Records drawn from a dataset

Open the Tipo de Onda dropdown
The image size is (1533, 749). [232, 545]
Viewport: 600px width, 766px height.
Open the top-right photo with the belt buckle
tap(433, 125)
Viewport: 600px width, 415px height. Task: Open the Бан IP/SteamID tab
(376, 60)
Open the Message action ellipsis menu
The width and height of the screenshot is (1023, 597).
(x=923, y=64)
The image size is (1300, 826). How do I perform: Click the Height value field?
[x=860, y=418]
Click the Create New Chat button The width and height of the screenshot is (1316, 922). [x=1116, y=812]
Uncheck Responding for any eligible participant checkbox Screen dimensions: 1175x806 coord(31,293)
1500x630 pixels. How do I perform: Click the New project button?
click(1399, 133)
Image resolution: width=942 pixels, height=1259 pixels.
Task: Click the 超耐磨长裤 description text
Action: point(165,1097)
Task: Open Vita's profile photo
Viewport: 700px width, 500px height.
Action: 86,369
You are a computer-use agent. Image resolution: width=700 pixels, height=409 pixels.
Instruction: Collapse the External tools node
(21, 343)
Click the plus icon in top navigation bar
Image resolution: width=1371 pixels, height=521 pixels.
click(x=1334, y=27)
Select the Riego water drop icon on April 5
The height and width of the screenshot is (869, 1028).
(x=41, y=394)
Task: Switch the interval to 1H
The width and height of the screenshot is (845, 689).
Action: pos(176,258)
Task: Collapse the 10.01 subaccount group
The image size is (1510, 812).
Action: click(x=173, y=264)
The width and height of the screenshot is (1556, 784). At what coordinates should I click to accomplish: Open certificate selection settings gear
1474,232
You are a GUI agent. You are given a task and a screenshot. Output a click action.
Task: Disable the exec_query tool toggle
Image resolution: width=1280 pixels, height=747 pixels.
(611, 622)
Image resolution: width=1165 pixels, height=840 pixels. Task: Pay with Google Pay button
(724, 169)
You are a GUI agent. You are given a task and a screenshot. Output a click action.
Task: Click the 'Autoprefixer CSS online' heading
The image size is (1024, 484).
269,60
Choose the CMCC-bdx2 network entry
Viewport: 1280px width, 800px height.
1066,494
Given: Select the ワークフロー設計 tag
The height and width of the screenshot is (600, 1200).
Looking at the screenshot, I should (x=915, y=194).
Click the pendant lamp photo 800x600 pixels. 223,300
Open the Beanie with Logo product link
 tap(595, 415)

■ WORK ORDER:
Every record shown above should be set down again exactly.

■ RESPONSE TO THIS TASK:
Open the Tipo de Onda dropdown
The image size is (1533, 749). [232, 545]
Viewport: 600px width, 766px height.
Open the top-right photo with the belt buckle
tap(433, 125)
Viewport: 600px width, 415px height. Task: Open the Бан IP/SteamID tab
(376, 60)
Open the Message action ellipsis menu
The width and height of the screenshot is (1023, 597).
(x=923, y=64)
The image size is (1300, 826). How do I perform: Click the Height value field?
[x=860, y=418]
Click the Create New Chat button The width and height of the screenshot is (1316, 922). [x=1116, y=812]
Uncheck Responding for any eligible participant checkbox Screen dimensions: 1175x806 coord(31,293)
1500x630 pixels. How do I perform: Click the New project button?
click(1399, 133)
Image resolution: width=942 pixels, height=1259 pixels.
Task: Click the 超耐磨长裤 description text
Action: point(165,1097)
Task: Open Vita's profile photo
Viewport: 700px width, 500px height.
Action: 86,369
You are a computer-use agent. Image resolution: width=700 pixels, height=409 pixels.
Instruction: Collapse the External tools node
(21, 343)
Click the plus icon in top navigation bar
Image resolution: width=1371 pixels, height=521 pixels.
click(x=1334, y=27)
Select the Riego water drop icon on April 5
The height and width of the screenshot is (869, 1028).
(x=41, y=394)
Task: Switch the interval to 1H
The width and height of the screenshot is (845, 689).
Action: pos(176,258)
Task: Collapse the 10.01 subaccount group
The image size is (1510, 812).
Action: click(x=173, y=264)
The width and height of the screenshot is (1556, 784). At what coordinates should I click to accomplish: Open certificate selection settings gear
1474,232
You are a GUI agent. You are given a task and a screenshot. Output a click action.
Task: Disable the exec_query tool toggle
Image resolution: width=1280 pixels, height=747 pixels.
(611, 622)
Image resolution: width=1165 pixels, height=840 pixels. Task: Pay with Google Pay button
(724, 169)
You are a GUI agent. You are given a task and a screenshot. Output a click action.
Task: Click the 'Autoprefixer CSS online' heading
The image size is (1024, 484).
269,60
Choose the CMCC-bdx2 network entry
Viewport: 1280px width, 800px height.
1066,494
Given: Select the ワークフロー設計 tag
The height and width of the screenshot is (600, 1200).
Looking at the screenshot, I should (x=915, y=194).
Click the pendant lamp photo 800x600 pixels. 223,300
Open the Beanie with Logo product link
 tap(595, 415)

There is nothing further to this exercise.